• **Work order A**
Answer these questions using the passage about mergers and acquisitions.
(i) For what price was Stephen LaFrance Sr.'s drugstore chain sold to Walgreen Co.?
(ii) Which New York hedge fund urged Murphy Oil to spin off its retail arm?
(iii) What special dividend per share did Murphy's board authorize?
• **Work order B**
Copy the passage about mergers and acquisitions word for word, from "Another high-profile deal" to "profitable retail arm.".

• **Text passage**

--

The tax implications for closing a deal after Dec. 31 drove buyers and sellers to get deals done on a deadline, McKissack said, but politics hasn’t caused a fundamental change in the reasons for buying and selling businesses.

“Buyers want to own businesses and sellers want to sell them,” he said. Timing “is a factor, but it may not be the only factor in getting it done. ... We weren’t advising people to buy just because of the potential that taxes would increase, and did.”

Instead, slower organic growth in the economy encourages companies to look for acquisitions in order to speed up growth. And “outliers,” companies whose growth has outstripped general growth in GDP or in their particular industries, make for very attractive acquisition targets, McKissack said.

“A tremendous amount of equity capital out there combined with a still favorable leverage environment … continues to bode well,” he said.

In Arkansas last year, the sale to Walgreen Co. of Stephen LaFrance Sr.’s drugstore chain for $438 million likely got the most local press on the M&A front, primarily because both Walgreen and Stephen L. LaFrance Holdings’ storefronts — USA Drug, Super D Drug and Med-X — are so visible.

In addition, the sale deprived the state of one of its largest private companies. LaFrance had revenue of $825 million in 2011, Walgreen said at the time the acquisition was announced.

Another high-profile deal is the plan, mentioned in January and announced in October, by Murphy Oil Corp. to spin off its subsidiary, Murphy Oil USA Inc., comprising its retail gasoline kiosks, seven product distribution terminals and two ethanol production facilities in North Dakota and Texas.

The formal announcement came after a New York hedge fund, Third Point LLC, told the energy company that it had a “significant stake” in Murphy Oil, had sought approval to increase its position and urged the company to spin off its highly profitable retail arm.

Murphy Oil took the advice, and the new company will be independent and separately traded, similar to its 1996 spinoff of Deltic Timber Corp.

Murphy’s board also authorized a special dividend of $2.50 per share for a total dividend of about $500 million and a share buyback program of up to $1 billion of the company’s shares of common stock.

The spinoff is scheduled to be complete this year, Murphy officials say.

--

Collected data entries

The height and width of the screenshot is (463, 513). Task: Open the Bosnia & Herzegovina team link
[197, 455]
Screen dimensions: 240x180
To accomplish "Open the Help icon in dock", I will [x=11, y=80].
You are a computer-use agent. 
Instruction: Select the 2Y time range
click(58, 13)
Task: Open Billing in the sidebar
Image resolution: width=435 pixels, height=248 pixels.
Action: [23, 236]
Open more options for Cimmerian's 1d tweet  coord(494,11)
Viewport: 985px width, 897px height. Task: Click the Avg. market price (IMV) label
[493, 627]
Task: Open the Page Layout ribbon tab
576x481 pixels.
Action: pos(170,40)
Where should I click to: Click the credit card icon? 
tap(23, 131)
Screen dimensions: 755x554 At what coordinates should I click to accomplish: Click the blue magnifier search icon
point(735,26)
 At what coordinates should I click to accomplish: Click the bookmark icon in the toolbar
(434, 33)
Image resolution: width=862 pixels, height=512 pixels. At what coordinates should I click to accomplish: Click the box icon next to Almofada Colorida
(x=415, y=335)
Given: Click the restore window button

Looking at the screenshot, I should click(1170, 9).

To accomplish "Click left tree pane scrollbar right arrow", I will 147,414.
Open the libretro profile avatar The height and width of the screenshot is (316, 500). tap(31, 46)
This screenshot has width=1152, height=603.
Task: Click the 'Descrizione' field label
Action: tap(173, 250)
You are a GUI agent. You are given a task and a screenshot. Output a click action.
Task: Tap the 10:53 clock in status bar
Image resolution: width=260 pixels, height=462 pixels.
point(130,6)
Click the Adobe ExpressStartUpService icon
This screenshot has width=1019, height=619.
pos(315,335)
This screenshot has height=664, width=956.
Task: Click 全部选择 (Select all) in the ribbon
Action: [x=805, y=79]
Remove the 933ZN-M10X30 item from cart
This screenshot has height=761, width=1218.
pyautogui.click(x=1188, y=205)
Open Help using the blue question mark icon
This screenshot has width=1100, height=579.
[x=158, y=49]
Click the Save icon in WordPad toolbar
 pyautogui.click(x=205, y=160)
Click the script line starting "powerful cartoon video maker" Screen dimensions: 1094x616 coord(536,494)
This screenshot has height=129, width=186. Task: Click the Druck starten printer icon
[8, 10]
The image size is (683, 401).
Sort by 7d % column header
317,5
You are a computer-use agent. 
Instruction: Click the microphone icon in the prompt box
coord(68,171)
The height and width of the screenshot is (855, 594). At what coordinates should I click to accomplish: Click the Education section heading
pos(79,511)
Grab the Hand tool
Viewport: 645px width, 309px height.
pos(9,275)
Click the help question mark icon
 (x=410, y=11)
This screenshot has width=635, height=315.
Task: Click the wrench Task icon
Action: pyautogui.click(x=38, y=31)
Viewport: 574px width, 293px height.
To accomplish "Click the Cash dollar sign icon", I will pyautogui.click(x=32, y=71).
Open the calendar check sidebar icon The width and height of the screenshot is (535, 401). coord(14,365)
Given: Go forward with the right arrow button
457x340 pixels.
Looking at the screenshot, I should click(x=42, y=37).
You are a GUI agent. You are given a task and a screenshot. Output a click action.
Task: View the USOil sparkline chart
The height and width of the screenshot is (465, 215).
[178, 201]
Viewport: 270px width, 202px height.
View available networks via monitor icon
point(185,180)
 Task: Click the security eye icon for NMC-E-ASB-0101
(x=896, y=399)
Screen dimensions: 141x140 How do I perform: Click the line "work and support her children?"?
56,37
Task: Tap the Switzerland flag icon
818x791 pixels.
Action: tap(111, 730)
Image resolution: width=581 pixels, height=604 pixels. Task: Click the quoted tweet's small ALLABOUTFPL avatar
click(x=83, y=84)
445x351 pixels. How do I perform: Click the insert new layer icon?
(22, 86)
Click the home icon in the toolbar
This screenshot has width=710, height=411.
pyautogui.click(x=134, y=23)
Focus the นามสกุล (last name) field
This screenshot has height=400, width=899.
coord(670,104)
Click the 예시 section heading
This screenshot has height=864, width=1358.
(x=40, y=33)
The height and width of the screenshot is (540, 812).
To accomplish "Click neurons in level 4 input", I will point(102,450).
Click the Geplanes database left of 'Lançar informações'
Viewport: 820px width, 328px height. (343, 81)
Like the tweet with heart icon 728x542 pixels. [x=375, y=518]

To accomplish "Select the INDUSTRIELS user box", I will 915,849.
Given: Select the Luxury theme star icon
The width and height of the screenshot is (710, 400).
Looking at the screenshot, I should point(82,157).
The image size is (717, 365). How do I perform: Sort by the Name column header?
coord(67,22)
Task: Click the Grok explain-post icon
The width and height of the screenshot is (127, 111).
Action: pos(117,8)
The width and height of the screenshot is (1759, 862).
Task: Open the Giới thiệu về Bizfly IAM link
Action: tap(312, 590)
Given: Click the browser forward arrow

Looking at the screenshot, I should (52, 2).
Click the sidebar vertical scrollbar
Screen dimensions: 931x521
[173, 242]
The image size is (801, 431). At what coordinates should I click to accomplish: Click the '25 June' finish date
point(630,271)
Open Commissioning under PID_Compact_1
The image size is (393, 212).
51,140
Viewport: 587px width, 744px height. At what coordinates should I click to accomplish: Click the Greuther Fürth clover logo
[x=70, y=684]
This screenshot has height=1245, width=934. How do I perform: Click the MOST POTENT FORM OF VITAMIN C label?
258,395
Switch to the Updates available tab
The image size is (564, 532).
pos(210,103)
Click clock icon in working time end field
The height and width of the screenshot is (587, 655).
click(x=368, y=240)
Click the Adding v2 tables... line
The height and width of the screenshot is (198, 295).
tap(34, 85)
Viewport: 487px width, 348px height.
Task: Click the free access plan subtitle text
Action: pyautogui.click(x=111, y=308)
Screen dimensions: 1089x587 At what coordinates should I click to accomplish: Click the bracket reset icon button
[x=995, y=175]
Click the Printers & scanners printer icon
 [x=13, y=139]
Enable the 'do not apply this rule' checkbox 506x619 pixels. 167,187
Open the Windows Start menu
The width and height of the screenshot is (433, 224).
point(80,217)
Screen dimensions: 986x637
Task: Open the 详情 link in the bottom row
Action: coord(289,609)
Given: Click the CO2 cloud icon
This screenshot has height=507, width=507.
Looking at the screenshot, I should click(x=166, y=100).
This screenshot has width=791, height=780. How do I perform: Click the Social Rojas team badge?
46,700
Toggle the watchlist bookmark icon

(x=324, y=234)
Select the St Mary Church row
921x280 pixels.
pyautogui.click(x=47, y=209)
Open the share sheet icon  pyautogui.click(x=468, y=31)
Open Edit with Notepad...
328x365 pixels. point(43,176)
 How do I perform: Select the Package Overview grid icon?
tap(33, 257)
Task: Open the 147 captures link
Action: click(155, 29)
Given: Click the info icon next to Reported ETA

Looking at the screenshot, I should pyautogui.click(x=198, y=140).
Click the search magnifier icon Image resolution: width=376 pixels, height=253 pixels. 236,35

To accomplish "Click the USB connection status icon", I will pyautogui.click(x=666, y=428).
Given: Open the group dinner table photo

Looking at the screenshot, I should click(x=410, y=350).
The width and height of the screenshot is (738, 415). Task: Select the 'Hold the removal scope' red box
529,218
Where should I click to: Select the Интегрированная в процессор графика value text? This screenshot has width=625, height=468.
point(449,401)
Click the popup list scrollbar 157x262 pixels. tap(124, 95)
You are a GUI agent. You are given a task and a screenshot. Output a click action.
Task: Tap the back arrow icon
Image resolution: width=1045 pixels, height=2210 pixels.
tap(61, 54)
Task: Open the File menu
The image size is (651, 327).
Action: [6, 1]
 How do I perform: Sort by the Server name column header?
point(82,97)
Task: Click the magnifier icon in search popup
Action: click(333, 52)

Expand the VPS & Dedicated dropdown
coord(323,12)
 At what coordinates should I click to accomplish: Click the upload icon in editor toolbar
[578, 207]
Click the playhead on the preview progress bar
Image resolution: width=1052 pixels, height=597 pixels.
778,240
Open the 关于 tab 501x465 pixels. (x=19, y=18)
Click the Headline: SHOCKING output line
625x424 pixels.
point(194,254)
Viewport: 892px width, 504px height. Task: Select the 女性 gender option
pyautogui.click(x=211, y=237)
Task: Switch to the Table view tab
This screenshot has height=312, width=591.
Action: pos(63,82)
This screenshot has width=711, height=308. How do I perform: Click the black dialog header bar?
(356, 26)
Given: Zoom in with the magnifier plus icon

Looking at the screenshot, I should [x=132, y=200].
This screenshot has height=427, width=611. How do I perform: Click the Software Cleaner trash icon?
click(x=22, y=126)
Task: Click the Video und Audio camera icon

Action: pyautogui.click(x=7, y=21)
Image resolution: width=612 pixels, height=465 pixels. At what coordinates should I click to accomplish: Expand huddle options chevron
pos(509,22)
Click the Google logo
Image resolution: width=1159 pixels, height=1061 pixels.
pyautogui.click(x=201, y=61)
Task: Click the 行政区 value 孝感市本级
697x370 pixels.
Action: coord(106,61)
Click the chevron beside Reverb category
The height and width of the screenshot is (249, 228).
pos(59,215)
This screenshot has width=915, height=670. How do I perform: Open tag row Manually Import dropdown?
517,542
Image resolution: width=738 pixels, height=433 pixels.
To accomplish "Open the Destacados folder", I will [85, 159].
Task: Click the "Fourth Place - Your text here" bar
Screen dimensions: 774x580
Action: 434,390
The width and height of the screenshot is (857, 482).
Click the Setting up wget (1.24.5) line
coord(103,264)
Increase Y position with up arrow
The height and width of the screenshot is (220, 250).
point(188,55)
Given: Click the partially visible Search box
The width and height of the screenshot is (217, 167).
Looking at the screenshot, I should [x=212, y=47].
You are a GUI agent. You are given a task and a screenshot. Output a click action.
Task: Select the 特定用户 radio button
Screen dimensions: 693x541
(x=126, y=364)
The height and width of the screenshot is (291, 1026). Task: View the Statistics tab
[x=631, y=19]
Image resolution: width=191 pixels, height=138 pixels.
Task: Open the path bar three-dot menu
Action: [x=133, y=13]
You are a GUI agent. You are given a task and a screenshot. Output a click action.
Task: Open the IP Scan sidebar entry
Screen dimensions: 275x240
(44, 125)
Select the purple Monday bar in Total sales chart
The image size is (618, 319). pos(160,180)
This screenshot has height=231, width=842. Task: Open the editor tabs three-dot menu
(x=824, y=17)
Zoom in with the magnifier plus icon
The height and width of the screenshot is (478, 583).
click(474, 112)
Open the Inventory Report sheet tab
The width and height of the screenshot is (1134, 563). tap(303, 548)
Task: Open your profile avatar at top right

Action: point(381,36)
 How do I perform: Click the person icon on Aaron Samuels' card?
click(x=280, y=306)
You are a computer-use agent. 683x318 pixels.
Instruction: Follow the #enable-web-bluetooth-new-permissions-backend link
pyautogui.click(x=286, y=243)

--

• **Your solution A**
(i) $438 million
(ii) Third Point LLC
(iii) $2.50 per share

• **Your solution B**
Another high-profile deal is the plan, mentioned in January and announced in October, by Murphy Oil Corp. to spin off its subsidiary, Murphy Oil USA Inc., comprising its retail gasoline kiosks, seven product distribution terminals and two ethanol production facilities in North Dakota and Texas.

The formal announcement came after a New York hedge fund, Third Point LLC, told the energy company that it had a “significant stake” in Murphy Oil, had sought approval to increase its position and urged the company to spin off its highly profitable retail arm.